7.4-7.6 is just fine, I'm not sure why anyone would call that way too high. 7.0 is neutral. Guppies and tetras (depending on the tetras) are hardy fish and should adapt just fine to your pH. Don't mess with it.

Also, when you begin injecting CO2, it will drive the pH down below 7.0.


----------



## OaklandFISH (Aug 13, 2013)

If I'm using a yeast DIY co2 injector will I have to worry about too much co2 in my tank? Basically I'm using the Hagen nutrafin system without the ladder. I just attached an air stone.


----------



## Gizmo (Dec 6, 2010)

An airstone doesn't give you very good diffusion, and DIY yeast fermentation is pretty low output as well, so you've got nothing to worry about. For a better result, I'll ship you one of my old RedSea Max in-tank powered whirlpool reactors for the cost of shipping (they're $50, I have two).

Things to do:
#1 Retype the passage from the aquarium CO2 thread starting with "## OaklandFISH (Aug" and going on through "an air stone.".
#2 In the aquarium CO2 thread, what will happen to the pH once CO2 injection begins?
#3 Proceed with the aquarium CO2 thread, adding what comes after its last post.

Entries shown:
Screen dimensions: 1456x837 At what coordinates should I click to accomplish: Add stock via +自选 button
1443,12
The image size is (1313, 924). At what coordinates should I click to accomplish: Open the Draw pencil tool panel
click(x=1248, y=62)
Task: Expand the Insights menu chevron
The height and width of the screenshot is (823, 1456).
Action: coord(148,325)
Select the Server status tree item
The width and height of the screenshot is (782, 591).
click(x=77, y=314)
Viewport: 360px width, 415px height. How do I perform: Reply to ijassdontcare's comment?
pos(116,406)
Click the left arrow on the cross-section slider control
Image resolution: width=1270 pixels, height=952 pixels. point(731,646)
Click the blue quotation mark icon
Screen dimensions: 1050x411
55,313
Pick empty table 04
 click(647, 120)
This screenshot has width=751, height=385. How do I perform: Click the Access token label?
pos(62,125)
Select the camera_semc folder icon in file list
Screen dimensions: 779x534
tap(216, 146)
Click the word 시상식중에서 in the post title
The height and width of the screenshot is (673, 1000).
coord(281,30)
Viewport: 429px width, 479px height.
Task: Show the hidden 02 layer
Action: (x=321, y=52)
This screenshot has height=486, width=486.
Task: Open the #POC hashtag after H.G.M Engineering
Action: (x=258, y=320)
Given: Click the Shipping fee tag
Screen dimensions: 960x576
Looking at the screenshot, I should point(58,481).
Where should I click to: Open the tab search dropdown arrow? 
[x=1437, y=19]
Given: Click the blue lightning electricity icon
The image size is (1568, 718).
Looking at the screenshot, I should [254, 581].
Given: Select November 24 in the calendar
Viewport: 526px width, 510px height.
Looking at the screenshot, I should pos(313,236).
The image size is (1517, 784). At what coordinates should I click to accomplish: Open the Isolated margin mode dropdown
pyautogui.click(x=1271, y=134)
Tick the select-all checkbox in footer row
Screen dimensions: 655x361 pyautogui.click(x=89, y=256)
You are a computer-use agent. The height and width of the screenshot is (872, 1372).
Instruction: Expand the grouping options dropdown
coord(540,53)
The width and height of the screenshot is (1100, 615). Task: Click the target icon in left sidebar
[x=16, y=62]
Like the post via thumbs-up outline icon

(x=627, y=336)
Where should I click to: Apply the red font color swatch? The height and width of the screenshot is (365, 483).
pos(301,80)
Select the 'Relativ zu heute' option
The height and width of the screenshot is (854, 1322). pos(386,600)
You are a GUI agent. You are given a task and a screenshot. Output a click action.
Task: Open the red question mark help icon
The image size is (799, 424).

Expected results:
#1
## OaklandFISH (Aug 13, 2013)

If I'm using a yeast DIY co2 injector will I have to worry about too much co2 in my tank? Basically I'm using the Hagen nutrafin system without the ladder. I just attached an air stone.

#2 It will drive the pH down below 7.0.

#3
With yeast fermentation CO2 generation, the biggest thing you have to worry about is over-filling the reaction chamber and having the sugar-yeast mixture make it into your tank. DON'T top off your reaction chamber, leave an inch or two between the tube and the level of stuff in the reaction chamber. It will foam a little.

Get a drop checker. I use RedSea, for $10, but there's plenty of other cheap ones that work great. They are THE way to know you're not gonna gas your fish. You can use the pH-KH algorithm, but that's assuming you have both test kits and are testing regularly, which is a HUGE pain compared to taking a quick glance at a drop checker, not to mention the pH-KH algorithm can be flawed by things like phosphates and tannins in your water.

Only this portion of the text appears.